Updates on the Skeletal System
Definition
By Mayo Clinic Staff
Osteoporosis Insight

Osteoporosis causes bones to become weak and brittle so brittle that a fall or even mild stresses like
bending over or coughing can cause a fracture. Osteoporosis-related fractures most commonly occur in
the hip, wrist or spine.

Bone is living tissue, which is constantly being absorbed and replaced. Osteoporosis occurs when the
creation of new bone doesn't keep up with the removal of old bone.

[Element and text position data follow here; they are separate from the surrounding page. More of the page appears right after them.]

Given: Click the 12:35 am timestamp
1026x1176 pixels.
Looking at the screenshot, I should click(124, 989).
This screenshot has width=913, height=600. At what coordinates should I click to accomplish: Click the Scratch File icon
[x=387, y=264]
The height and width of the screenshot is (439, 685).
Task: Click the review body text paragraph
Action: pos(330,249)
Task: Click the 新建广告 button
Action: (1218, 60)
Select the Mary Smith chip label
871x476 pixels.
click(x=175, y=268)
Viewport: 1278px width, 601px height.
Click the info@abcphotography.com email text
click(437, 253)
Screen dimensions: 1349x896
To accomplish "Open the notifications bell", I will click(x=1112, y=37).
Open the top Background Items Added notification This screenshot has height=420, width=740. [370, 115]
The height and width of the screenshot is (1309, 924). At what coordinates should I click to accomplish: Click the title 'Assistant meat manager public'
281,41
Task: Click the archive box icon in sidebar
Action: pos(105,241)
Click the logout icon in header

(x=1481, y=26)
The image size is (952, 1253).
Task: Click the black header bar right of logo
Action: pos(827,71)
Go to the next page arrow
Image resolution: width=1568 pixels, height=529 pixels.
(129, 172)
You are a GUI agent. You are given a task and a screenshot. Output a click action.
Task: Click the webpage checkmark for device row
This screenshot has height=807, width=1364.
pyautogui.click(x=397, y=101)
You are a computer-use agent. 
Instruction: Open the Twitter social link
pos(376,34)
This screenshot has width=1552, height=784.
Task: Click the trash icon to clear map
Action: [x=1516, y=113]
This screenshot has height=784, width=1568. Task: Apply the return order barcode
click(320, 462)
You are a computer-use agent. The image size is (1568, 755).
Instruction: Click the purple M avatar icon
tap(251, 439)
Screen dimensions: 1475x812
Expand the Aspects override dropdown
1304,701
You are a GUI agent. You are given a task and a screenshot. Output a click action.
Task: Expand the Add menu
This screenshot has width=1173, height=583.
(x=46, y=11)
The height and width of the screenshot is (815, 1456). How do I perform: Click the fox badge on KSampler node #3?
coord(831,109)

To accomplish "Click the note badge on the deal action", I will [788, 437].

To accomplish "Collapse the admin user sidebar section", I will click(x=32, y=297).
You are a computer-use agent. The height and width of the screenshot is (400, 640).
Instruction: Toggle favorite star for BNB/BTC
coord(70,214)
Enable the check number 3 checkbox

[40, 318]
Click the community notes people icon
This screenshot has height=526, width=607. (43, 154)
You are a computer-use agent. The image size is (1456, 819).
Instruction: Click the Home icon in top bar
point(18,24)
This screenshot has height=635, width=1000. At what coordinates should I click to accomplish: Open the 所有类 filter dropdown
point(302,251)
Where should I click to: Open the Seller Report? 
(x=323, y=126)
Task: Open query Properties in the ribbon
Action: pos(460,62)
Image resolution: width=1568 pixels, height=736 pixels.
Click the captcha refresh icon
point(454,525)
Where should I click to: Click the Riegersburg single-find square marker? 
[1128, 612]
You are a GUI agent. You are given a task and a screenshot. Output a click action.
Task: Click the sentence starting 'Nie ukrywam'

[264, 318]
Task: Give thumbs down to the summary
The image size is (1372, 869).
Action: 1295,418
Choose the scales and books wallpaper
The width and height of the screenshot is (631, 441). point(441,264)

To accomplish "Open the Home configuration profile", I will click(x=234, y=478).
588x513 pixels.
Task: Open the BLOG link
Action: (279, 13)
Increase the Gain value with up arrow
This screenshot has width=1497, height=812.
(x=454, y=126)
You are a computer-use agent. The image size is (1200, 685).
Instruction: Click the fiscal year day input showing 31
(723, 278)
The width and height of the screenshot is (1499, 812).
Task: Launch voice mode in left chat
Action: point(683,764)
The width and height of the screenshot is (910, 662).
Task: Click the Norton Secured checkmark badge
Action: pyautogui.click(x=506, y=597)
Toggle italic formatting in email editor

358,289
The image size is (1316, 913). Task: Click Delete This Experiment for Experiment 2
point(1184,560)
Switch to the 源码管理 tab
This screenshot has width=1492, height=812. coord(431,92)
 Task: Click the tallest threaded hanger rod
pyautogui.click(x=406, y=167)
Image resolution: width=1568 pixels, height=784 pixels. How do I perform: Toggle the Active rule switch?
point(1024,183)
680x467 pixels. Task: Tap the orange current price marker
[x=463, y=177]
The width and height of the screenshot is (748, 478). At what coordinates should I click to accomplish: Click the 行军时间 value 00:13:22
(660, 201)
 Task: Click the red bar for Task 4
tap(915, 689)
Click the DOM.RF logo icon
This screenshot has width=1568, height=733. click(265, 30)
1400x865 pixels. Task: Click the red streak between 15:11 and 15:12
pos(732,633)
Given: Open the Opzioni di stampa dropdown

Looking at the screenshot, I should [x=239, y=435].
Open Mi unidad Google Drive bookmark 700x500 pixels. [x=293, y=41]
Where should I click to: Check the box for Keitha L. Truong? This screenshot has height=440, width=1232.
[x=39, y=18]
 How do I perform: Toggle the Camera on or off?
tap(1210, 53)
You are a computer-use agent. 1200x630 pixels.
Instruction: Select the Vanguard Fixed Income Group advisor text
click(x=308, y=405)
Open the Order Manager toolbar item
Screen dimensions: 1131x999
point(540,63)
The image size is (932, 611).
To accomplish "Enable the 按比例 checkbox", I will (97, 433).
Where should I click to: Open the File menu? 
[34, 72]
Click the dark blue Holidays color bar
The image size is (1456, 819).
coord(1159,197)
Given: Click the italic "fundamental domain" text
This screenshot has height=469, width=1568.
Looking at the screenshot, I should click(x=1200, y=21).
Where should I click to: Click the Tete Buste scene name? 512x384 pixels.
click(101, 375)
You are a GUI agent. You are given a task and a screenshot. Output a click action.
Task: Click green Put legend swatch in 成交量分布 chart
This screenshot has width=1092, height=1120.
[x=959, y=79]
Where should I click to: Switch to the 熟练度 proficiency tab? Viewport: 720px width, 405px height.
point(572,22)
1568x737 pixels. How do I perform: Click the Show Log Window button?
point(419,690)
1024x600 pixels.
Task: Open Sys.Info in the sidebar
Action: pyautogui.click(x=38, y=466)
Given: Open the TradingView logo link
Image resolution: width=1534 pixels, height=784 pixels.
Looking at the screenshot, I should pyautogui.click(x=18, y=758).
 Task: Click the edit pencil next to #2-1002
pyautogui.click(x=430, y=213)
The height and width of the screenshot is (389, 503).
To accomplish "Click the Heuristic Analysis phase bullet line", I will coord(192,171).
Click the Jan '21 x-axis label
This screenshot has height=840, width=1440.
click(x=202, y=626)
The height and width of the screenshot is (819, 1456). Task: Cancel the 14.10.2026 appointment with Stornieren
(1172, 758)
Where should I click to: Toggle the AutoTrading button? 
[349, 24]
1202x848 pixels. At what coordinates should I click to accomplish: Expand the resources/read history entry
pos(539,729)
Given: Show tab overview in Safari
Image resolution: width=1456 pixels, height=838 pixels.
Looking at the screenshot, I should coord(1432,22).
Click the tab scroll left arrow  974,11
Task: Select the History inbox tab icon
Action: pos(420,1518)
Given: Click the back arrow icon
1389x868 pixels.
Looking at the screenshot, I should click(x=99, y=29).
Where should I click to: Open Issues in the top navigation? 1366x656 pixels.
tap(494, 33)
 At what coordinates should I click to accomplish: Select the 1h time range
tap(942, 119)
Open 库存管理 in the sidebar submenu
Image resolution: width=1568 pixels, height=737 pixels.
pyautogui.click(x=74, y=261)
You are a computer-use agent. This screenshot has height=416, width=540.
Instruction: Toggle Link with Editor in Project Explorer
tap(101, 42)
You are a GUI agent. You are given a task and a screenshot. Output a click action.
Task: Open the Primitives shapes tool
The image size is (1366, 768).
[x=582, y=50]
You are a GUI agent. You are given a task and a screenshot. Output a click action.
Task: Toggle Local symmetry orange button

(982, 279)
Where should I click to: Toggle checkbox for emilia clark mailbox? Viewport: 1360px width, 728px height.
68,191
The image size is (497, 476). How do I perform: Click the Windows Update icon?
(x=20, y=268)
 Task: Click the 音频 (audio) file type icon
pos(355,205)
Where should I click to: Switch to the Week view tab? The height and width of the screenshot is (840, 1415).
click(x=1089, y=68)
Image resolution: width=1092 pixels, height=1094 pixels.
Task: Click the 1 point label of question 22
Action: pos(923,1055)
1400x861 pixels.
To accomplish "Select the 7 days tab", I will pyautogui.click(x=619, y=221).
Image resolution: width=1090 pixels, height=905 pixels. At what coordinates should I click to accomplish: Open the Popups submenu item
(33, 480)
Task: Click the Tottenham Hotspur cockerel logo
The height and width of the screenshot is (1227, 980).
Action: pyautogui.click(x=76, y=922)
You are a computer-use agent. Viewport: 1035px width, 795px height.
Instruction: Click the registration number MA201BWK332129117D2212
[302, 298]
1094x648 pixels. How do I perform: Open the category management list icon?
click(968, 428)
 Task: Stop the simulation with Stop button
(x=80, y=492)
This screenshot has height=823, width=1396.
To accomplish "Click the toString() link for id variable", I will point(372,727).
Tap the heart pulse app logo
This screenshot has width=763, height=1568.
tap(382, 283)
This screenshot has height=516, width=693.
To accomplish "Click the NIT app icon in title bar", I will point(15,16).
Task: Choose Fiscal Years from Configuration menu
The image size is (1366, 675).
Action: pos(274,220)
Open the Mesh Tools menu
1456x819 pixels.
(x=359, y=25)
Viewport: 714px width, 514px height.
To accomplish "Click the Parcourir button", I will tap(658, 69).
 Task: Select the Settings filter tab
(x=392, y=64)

Osteoporosis affects men and women of all races. But white and Asian women especially those who
are past menopause are at highest risk. Medications, healthy diet and weight-bearing exercise can
help prevent bone loss or strengthen already weak bones.

SYMPTOMS

There typically are no symptoms in the early stages of bone loss. But once bones have been weakened
by osteoporosis, you may have signs and symptoms that include:

Back pain, caused by a fractured or collapsed vertebra
Loss of height over time
A stooped posture
A bone fracture that occurs much more easily than expected
When to see a doctor

You may want to talk to your doctor about osteoporosis if you went through early menopause, took
corticosteroids for several months at a time or have a family history of hip fractures.


Causes
By Mayo Clinic Staff

Your bones are in a constant state of renewal
new bone is made and old bone is broken
down. When you're young, your body makes
new bone faster than it breaks down old bone
and your bone mass increases. Most people
reach their peak bone mass by their early 20s.
As people age, bone mass is lost faster than it's
created.

How likely you are to develop osteoporosis
depends partly on how much bone mass you
attained in your youth. The higher your peak
bone mass, the more bone you have "in the
bank" and the less likely you are to develop
osteoporosis as you age.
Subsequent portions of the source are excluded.